TASK MATERIAL START

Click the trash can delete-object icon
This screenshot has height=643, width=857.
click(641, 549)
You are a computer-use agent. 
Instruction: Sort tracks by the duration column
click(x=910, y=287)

TASK MATERIAL END

PROBLEM TO WORK ON.
Print exactly the lines from the one containing "Instruction: Sort tracks" through the last line of the records above, both included.

TASK ANSWER.
Instruction: Sort tracks by the duration column
click(x=910, y=287)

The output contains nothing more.